Last week, I was at a dinner party at which I got chatting to a lovely person. We raced through subjects nodding and giggling in excited agreement in the way you sometimes do with people with whom there’s instant chemistry. But then she said the following and, just as instantly, the temperature in the room dropped. “Dad’s Jewish but mum isn’t, so neither am I.”
Dropped for me, that is. I got the distinct impression, can’t imagine why, that Rebecca has been told for her entire life that Jewishness is passed down through the mother and so felt she was simply stating a widely known truth.
But for me it’s a nonsense and every time I hear someone say this about themselves, or other Jews, I feel sad and compelled to demur. Gossip: I’ve even found myself reprimanding colleagues for saying they aren’t properly Jewish because their Jewishness comes from their father, not their mother. I mean, come on, they work for this newspaper so really ought to know better.
Anyway, since we are approaching Father’s Day, the day when we honour dads and their role in our lives, I am going to use this column to reprimand you, if you too buy into the whole illusory purity of the matrilineal line thing. Just in case it’s not already blindingly obvious, my view on the matter is as unequivocal as that of the halachists: you are wrong.
Where to start? Nuremberg is as good a place as any, I guess. If our patrilineal fellows were good enough for Hitler to murder as Jews, they are, surely, good enough for us to let them live as Jews.
Next up, the sacred writings of Judaism. Whenever I make the case for patrilineal Jews being as Jewish as Jews like me (I have a Jewish mother), someone will invariably cite the Hebrew bible. Unwise. The matrilineal definition of Jewish status does not appear in the Old Testament. In that collection of writings, Jewish status is actually patrilineal, with the father’s family still determining our tribes today. It was altered to the female line in rabbinic times because of the perceived needs of that age. I’d go as far as to say this is a stain at the heart of rabbinic Judaism.
But not a stain that spreads to all rabbis. As I never tire of reminding people, only one denomination of Judaism insists on the rule of matrilineal descent, the one that can be loosely be described as Orthodox.
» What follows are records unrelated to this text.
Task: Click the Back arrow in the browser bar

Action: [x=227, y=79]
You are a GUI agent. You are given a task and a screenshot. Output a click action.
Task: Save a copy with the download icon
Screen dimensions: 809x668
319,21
Well, other strains of Judaism are available, people. When I decided to join a synagogue ten years ago so my daughter could have a bat mitzvah (she didn’t in the end, but that’s a story for another column) I automatically went for a Progressive shul because I could never pay membership fees to a synagogal movement that doesn’t recognize patrilineal Jews. Or as a rather famous Jew put it, I refuse to join any club that would have me as a member.
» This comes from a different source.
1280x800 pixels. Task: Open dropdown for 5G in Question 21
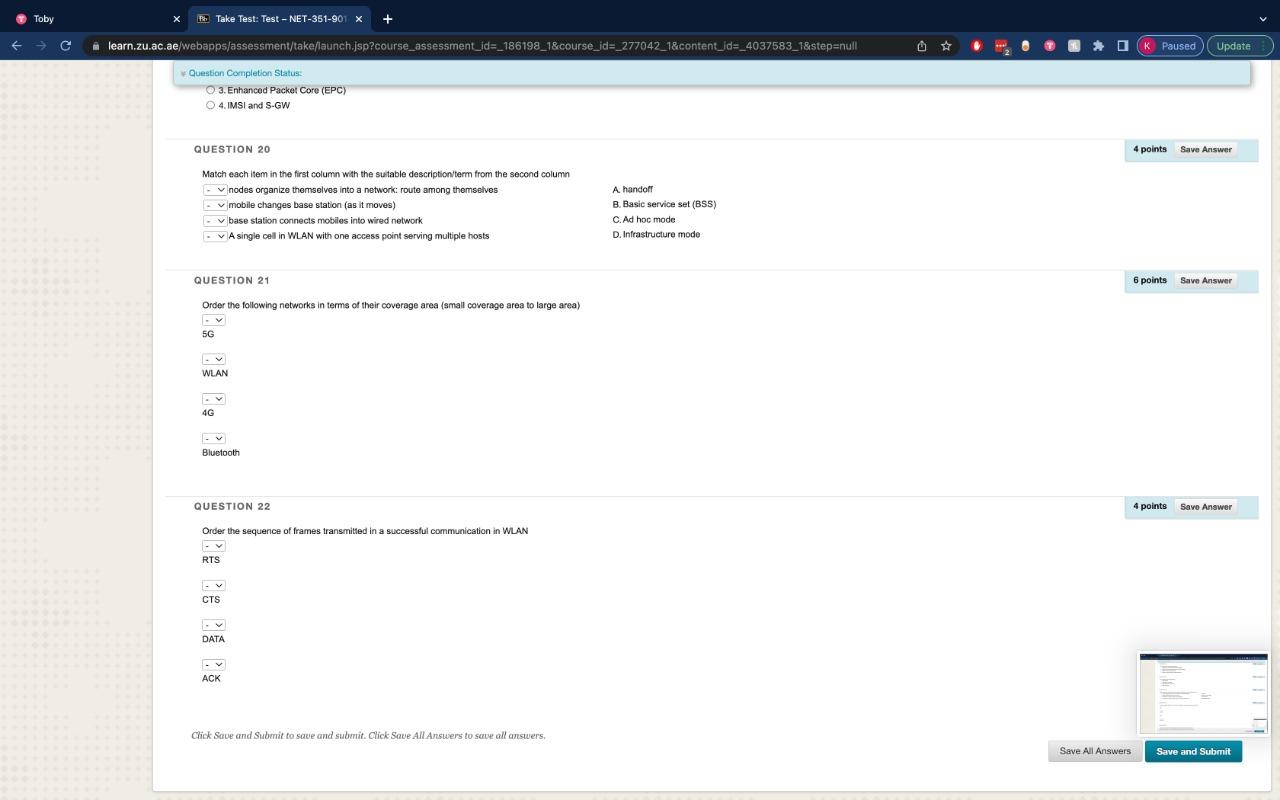pos(212,319)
Meanwhile in Israel, the most Jewish place on Earth, the entry rules for the club sit very well with me. Under the Law of Return, people with one Jewish grandparent have the right to Israeli citizenship, regardless of whether they are considered Jewish under Orthodox interpretations of Jewish law. In 1950, in an address to the Knesset, the then-Israeli prime minister David Ben-Gurion uttered some of the most moving words to ever fall from the lips of a Jewish leader: “This law does not provide for the state to bestow the right to settle upon the Jew living abroad; it affirms that this right is inherent in him from the very fact of being a Jew.”
Of course, 71 years later, Itamar Ben Gvir did his best to amend the sacred Law of Return to include only halachically-recognised Jews, which for me probably ranks as the far-right politician’s most outrageous endeavour yet, and competition for that description is stiff.
Had Ben Gvir been successful my beloved Dad, who I will be honouring this Sunday, even though, in truth, every day is Father’s Day for me, would not be allowed to make aliyah. He’s a patrilineal Jew, you see.
Never mind that it was Dad who introduced me to wonderful books about Jews and Jewishness when I was a little girl, that his historical knowledge of Israel is better than anyone’s I know, that he’s helped make me the proud Jew I am today, that his own father escaped Nazi Europe. For the halachists, my Dad doesn’t count.
You do, Dad, and so does yours, Rebecca. Happy Father’s Day to you both.